▶ Your task:
All lines of the records below that contain the word "Sessions" must be listed.
++++ Source material ++++
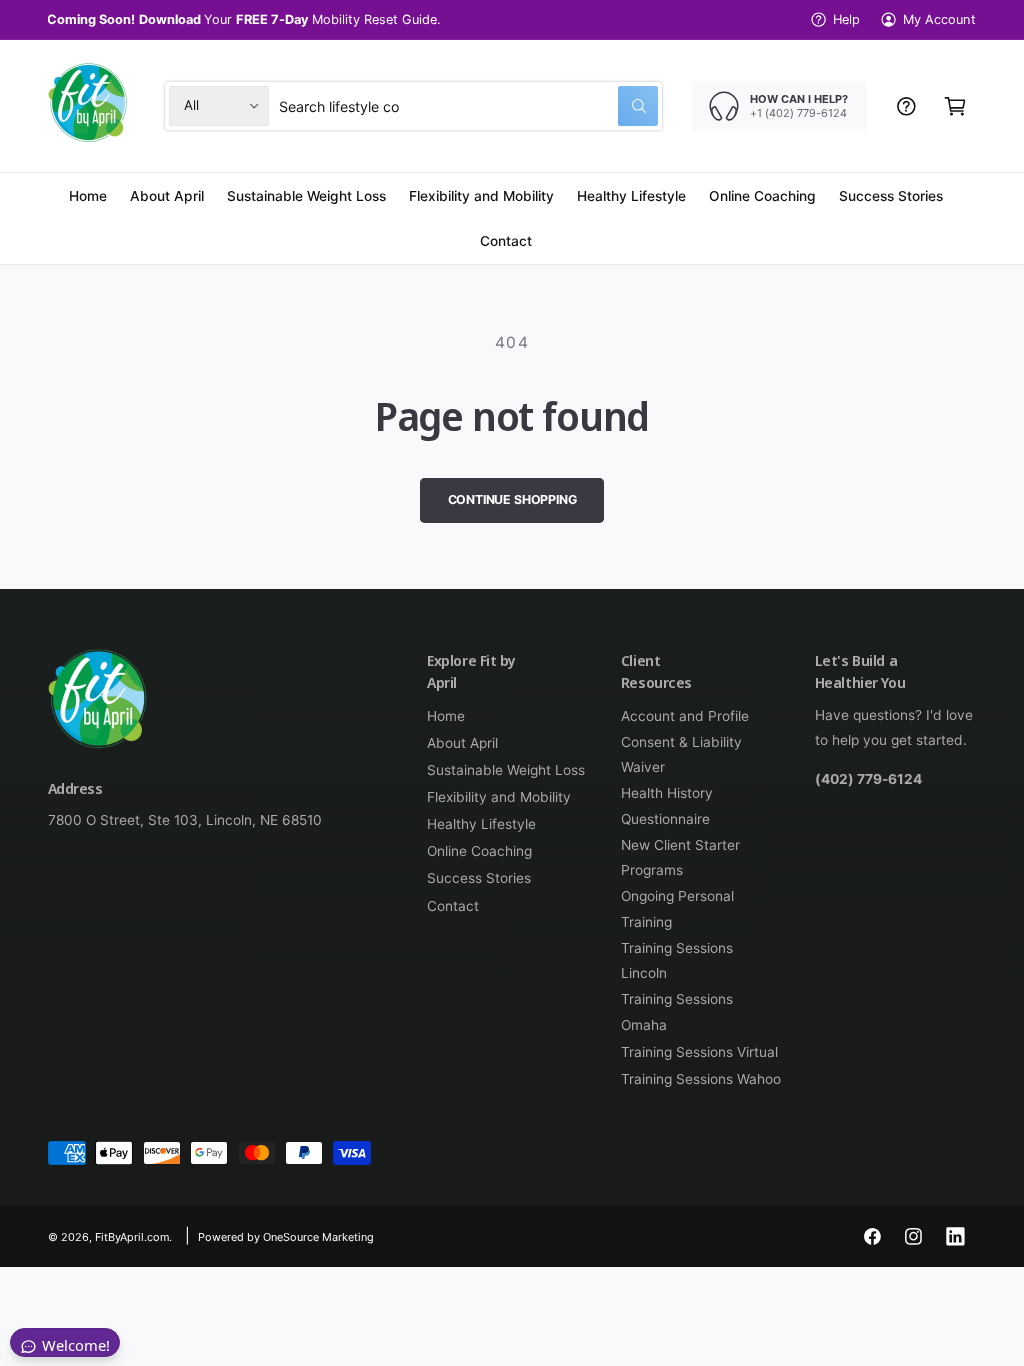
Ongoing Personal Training (677, 908)
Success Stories (479, 878)
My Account (939, 19)
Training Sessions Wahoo (701, 1079)
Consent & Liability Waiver (681, 754)
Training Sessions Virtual (699, 1052)
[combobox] (468, 105)
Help (846, 19)
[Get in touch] (906, 105)
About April (462, 743)
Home (446, 716)
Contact (453, 906)
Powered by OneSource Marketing (286, 1237)
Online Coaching (479, 851)
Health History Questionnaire (667, 805)
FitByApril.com (132, 1237)
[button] (955, 105)
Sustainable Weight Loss (506, 770)
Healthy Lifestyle (481, 824)
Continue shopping (512, 499)
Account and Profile (685, 716)
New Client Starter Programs (680, 857)
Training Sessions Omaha (677, 1011)
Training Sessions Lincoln (677, 960)
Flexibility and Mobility (499, 797)
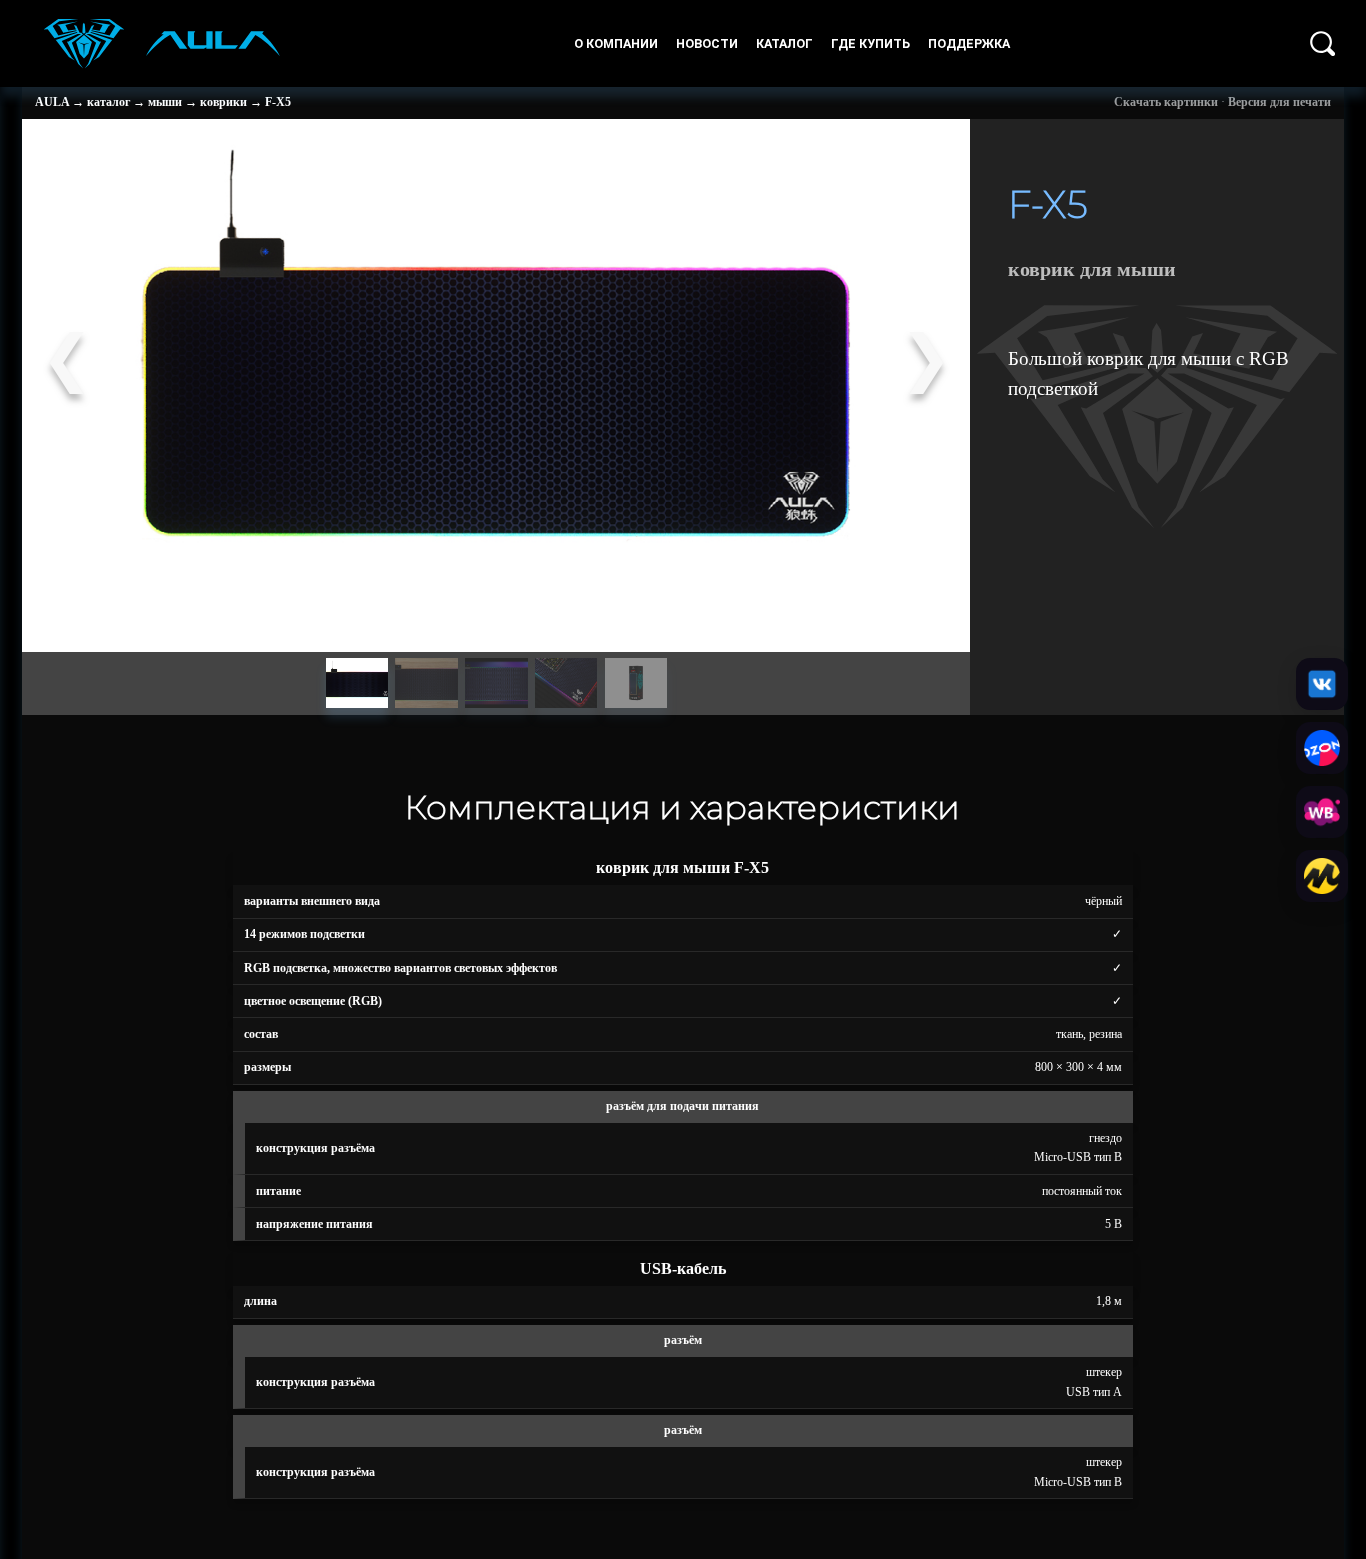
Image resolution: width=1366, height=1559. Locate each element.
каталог (108, 102)
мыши (165, 102)
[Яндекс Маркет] (1322, 876)
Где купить (870, 43)
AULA (52, 102)
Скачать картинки (1166, 102)
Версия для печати (1279, 102)
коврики (223, 102)
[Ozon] (1322, 748)
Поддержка (969, 43)
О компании (616, 43)
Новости (707, 43)
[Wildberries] (1322, 812)
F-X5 (278, 102)
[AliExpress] (1322, 684)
++++
▶ Result of this exercise:
Training Sessions Wahoo (701, 1079)
Training Sessions Virtual (699, 1052)
Training Sessions Omaha (677, 1011)
Training Sessions Lincoln (677, 960)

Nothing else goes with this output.